If Global Warming Continues, South Korea's Exports Will Be Hit...Preemptive Measures Needed
Decline in Trading Partners' Income Shrinks Demand for Exports
Supply Reduction in Agricultural, Livestock, and Fisheries Products Drives Import Prices Up
An analysis has revealed that if global warming continues due to climate change, the export value of major export industries in South Korea, such as automobiles, petroleum refining, and chemicals, will decrease.
According to the 'BOK Issue Note - Domestic Ripple Effects of Overseas Climate Change Physical Risks through Export-Import Channels,' released on the 6th by Kim Jae-yoon, Manager of the Sustainability Growth Research Team at the Financial Stability Department of the Bank of Korea, Professor Jeong Seon-moon of Dongguk University's Department of Accounting, and Professor Lee Sung-tae of Hongik University's Department of Electronic and Electrical Engineering, income reductions in trading partner countries caused by climate change damage can lead to a contraction in demand for domestic exports. The report emphasized that domestic companies and financial institutions must proactively respond to overseas climate risks.
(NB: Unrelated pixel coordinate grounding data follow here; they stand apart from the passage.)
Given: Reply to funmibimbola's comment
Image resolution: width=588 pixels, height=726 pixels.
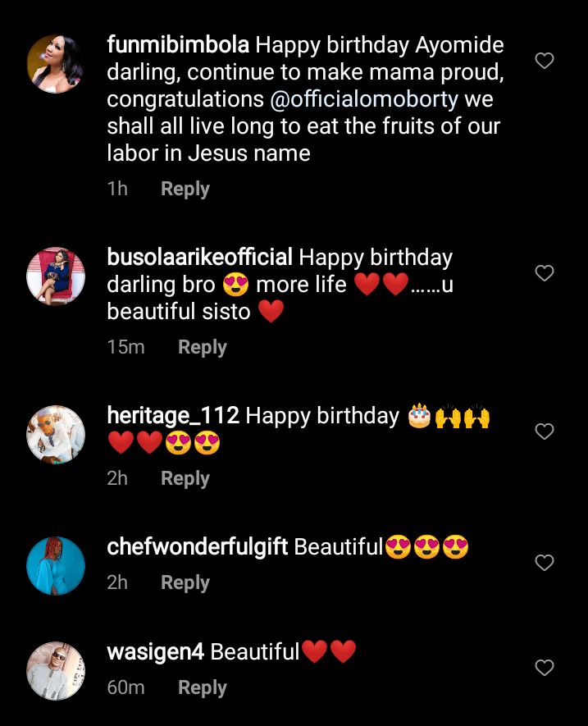Looking at the screenshot, I should click(x=185, y=189).
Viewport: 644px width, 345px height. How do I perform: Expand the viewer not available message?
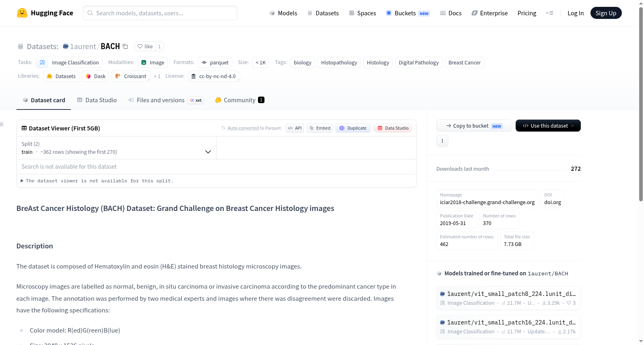click(97, 181)
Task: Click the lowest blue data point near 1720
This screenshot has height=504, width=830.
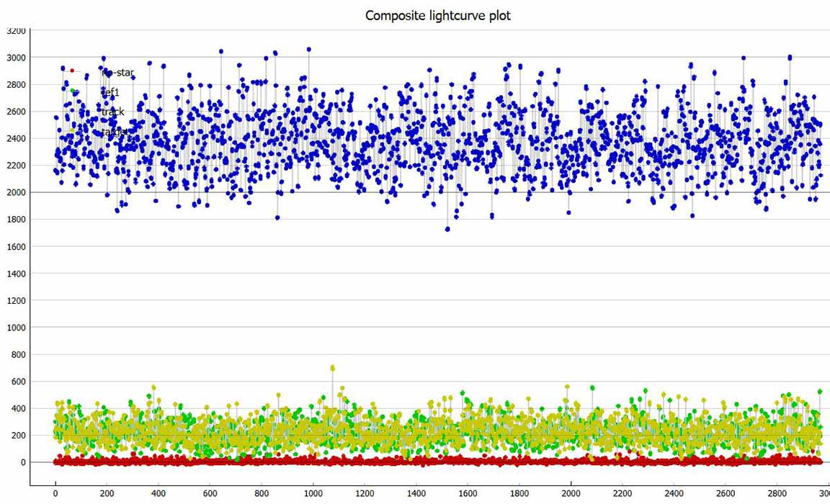Action: coord(447,229)
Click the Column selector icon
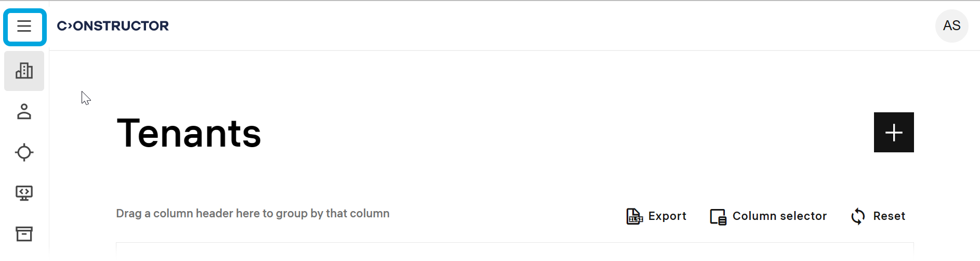Screen dimensions: 980x261 click(718, 216)
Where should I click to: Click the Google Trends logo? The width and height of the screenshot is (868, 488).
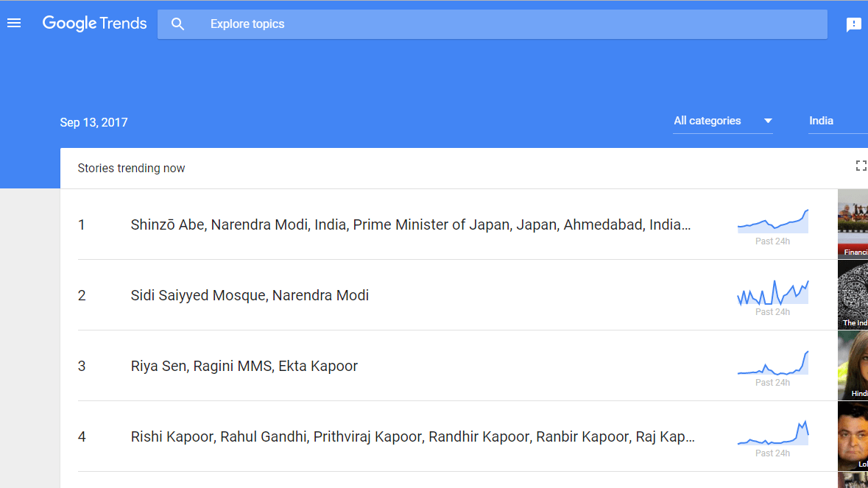95,24
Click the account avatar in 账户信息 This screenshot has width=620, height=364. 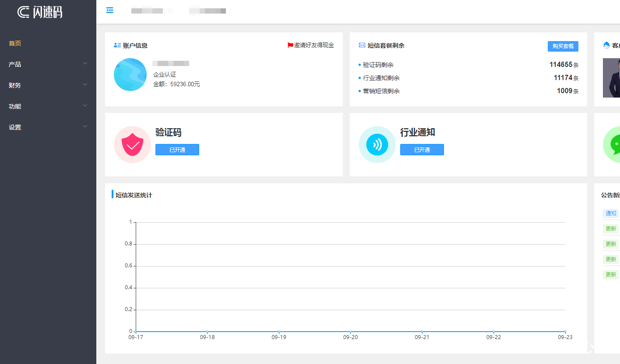coord(130,74)
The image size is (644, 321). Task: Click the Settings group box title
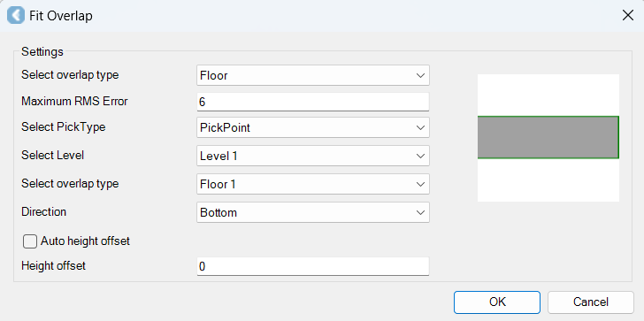click(x=42, y=51)
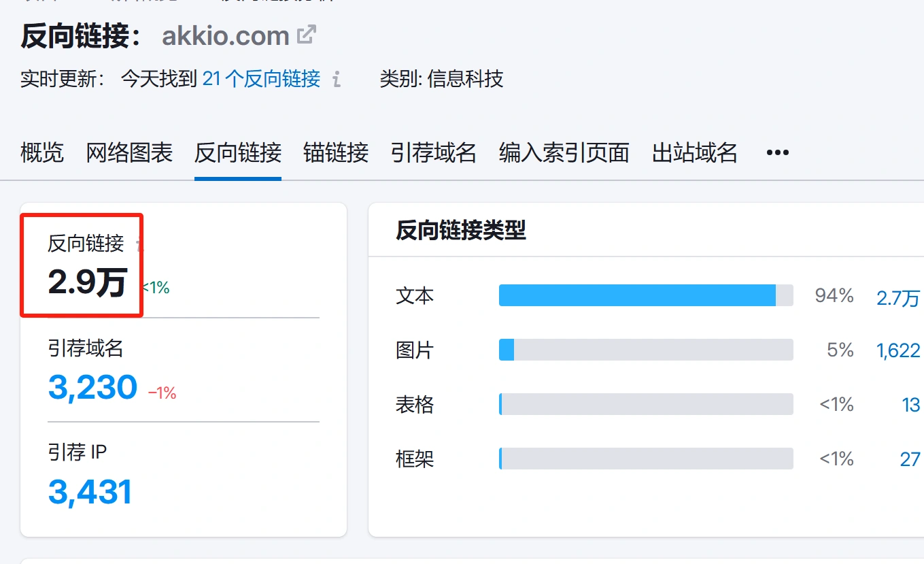Click the 1,622 image backlinks link
Viewport: 924px width, 564px height.
click(898, 350)
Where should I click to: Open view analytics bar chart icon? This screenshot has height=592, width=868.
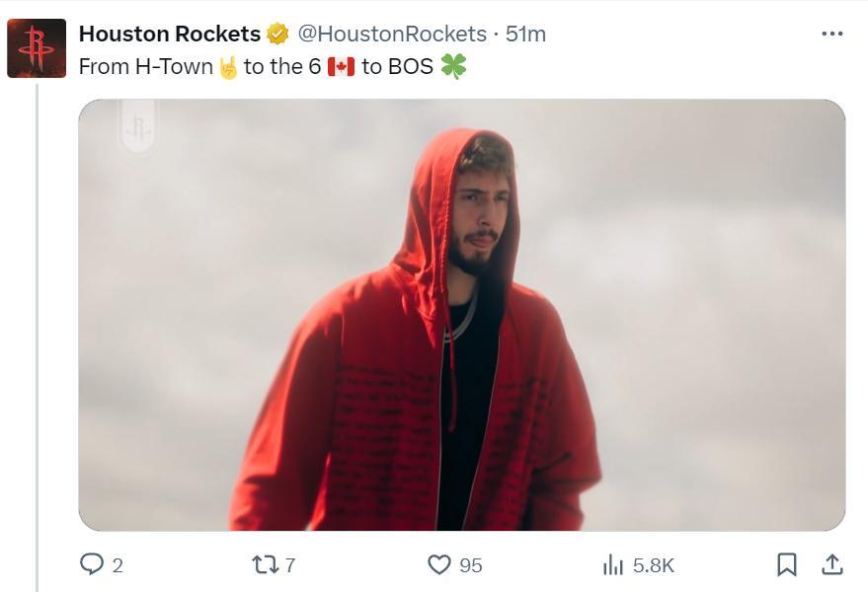[x=613, y=564]
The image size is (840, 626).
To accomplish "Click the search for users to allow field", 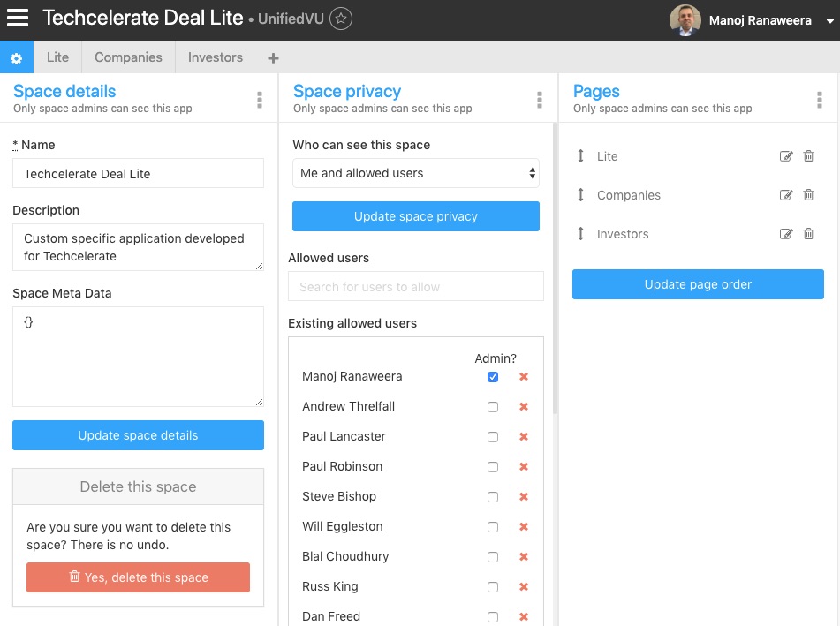I will pos(415,287).
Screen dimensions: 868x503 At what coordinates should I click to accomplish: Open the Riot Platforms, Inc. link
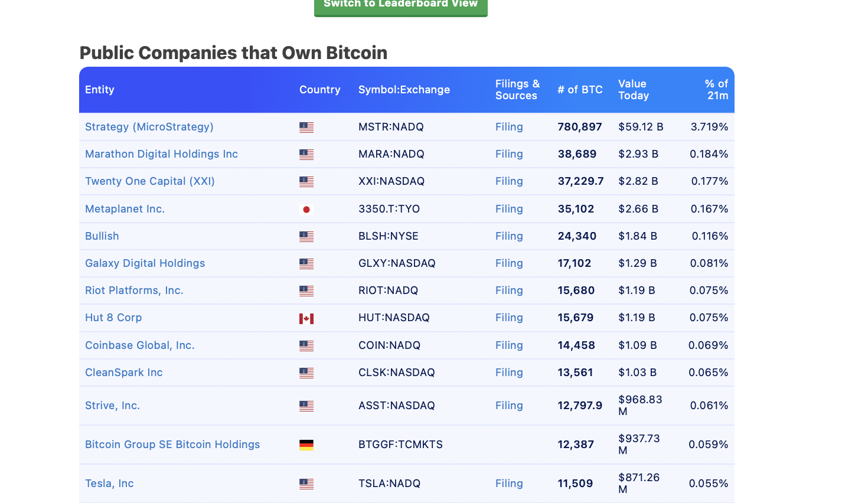pyautogui.click(x=134, y=290)
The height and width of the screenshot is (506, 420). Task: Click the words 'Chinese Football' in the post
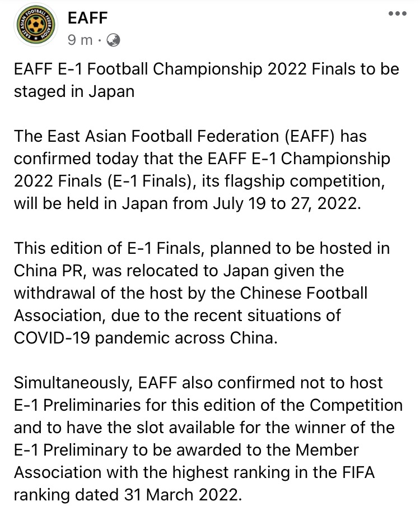(x=303, y=293)
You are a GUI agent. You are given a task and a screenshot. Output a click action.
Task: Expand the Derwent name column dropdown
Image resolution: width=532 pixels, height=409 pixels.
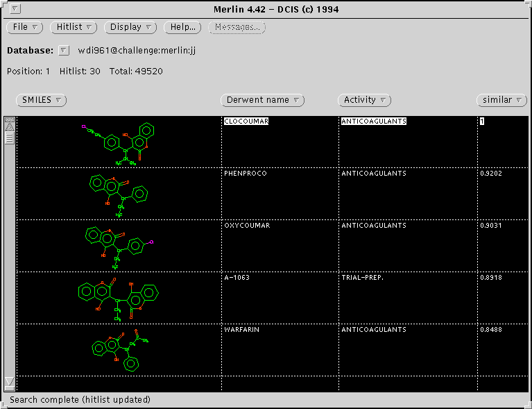[262, 100]
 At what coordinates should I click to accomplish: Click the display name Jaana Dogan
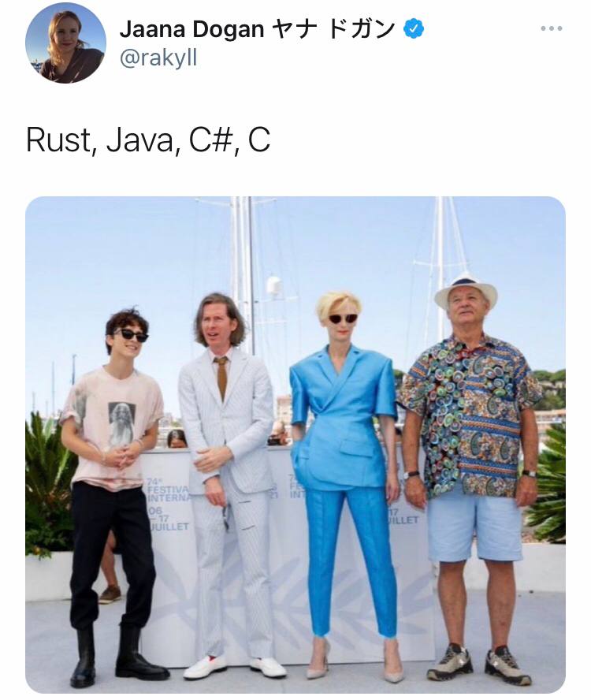coord(192,29)
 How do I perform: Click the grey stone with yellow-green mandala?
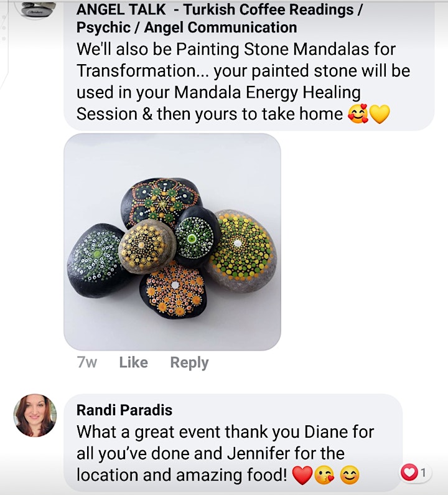point(241,250)
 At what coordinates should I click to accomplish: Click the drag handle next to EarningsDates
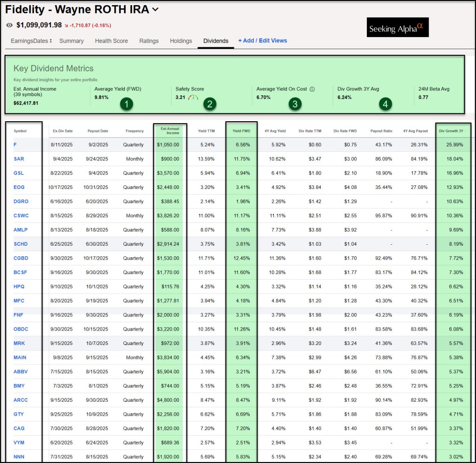(51, 41)
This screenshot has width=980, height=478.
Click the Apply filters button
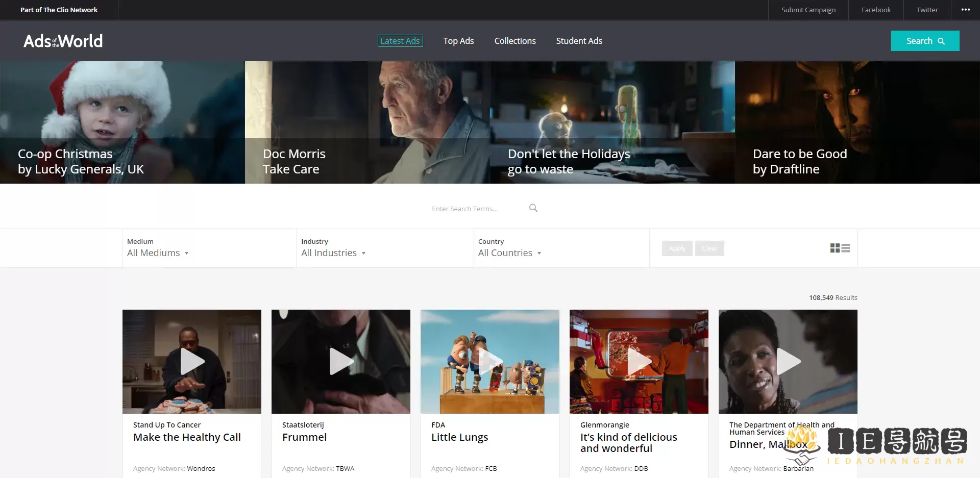pos(677,248)
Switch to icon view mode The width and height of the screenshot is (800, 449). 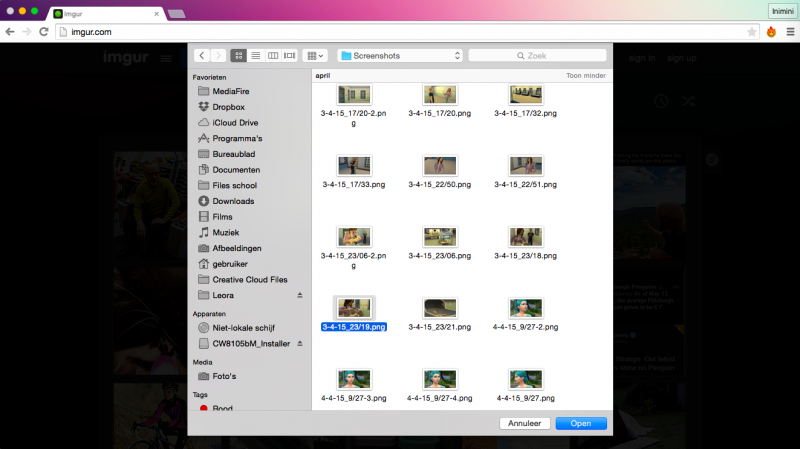point(239,56)
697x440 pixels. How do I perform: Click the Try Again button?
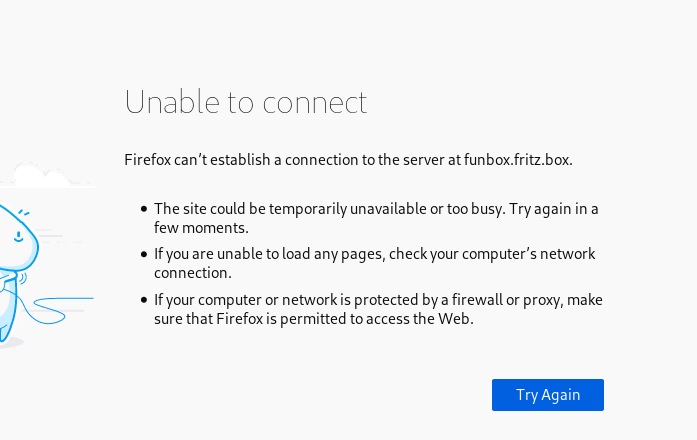pos(547,395)
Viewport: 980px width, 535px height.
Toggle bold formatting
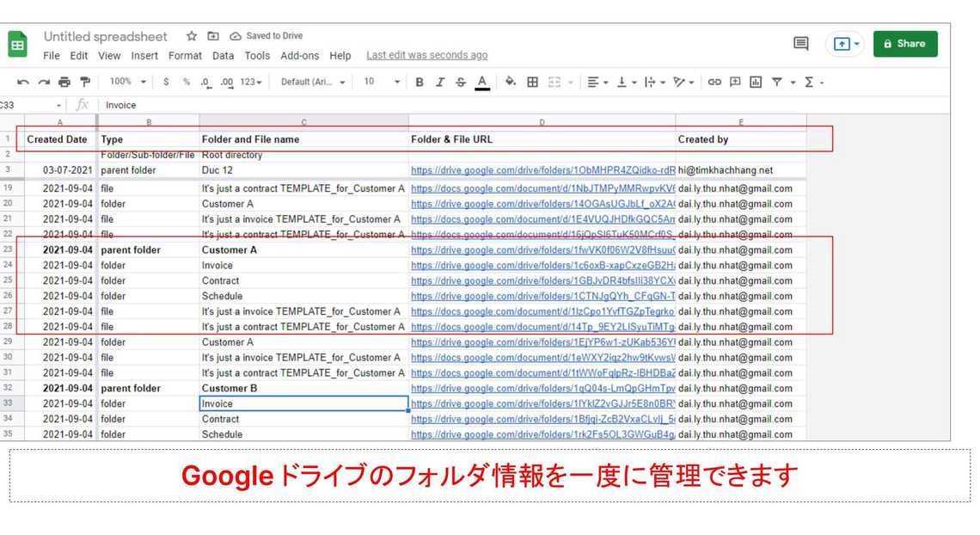pyautogui.click(x=420, y=83)
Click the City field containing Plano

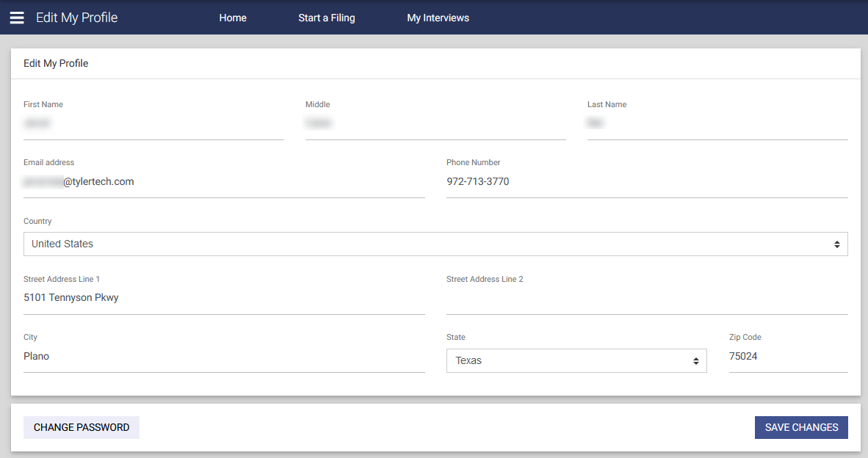(x=224, y=356)
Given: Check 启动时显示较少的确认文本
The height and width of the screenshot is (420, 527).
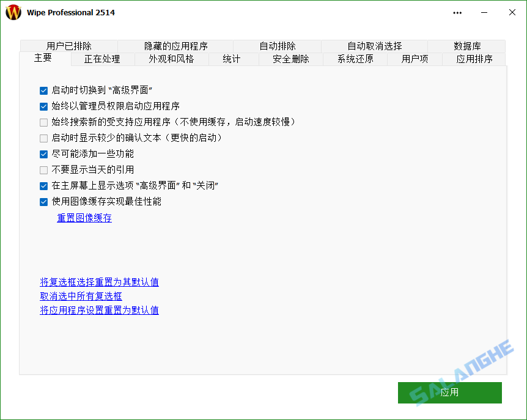Looking at the screenshot, I should pos(43,138).

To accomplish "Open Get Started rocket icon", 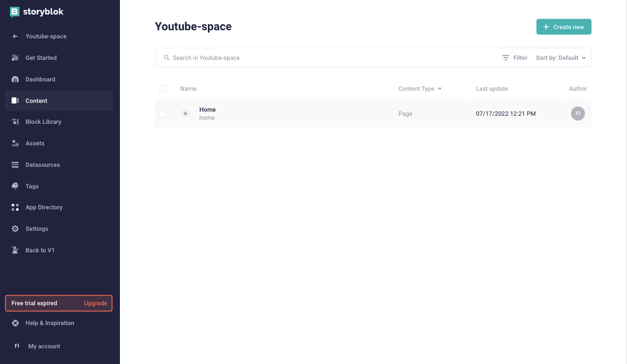I will click(15, 58).
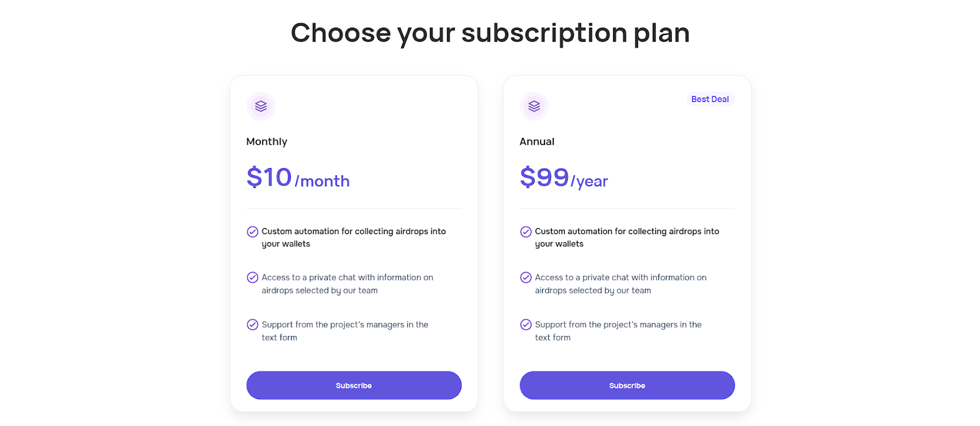The width and height of the screenshot is (980, 426).
Task: Click Monthly plan's custom automation feature text
Action: pos(353,237)
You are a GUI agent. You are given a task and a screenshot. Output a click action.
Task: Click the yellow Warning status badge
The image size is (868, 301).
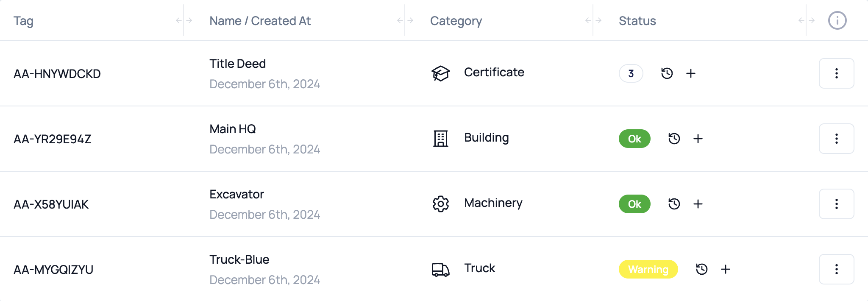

According to the report, under the 'NGFS (Network for Greening the Financial System) climate change scenario,' where countries worldwide do not make efforts to reduce greenhouse gas emissions and temperature rise is maximized, the global GDP (Gross Domestic Product) is projected to decrease by 3.8?8.9% cumulatively from 2023 to 2100.
Accordingly, the export value of major industries with high export dependence is calculated to decline sharply. The report states that, cumulatively from 2023 to 2100, domestic automobile exports will decrease by 11.6?23.9%, petroleum refining by 9.7?19.1%, chemicals by 7.6?15.7%, and steel by 7.2?15.6%.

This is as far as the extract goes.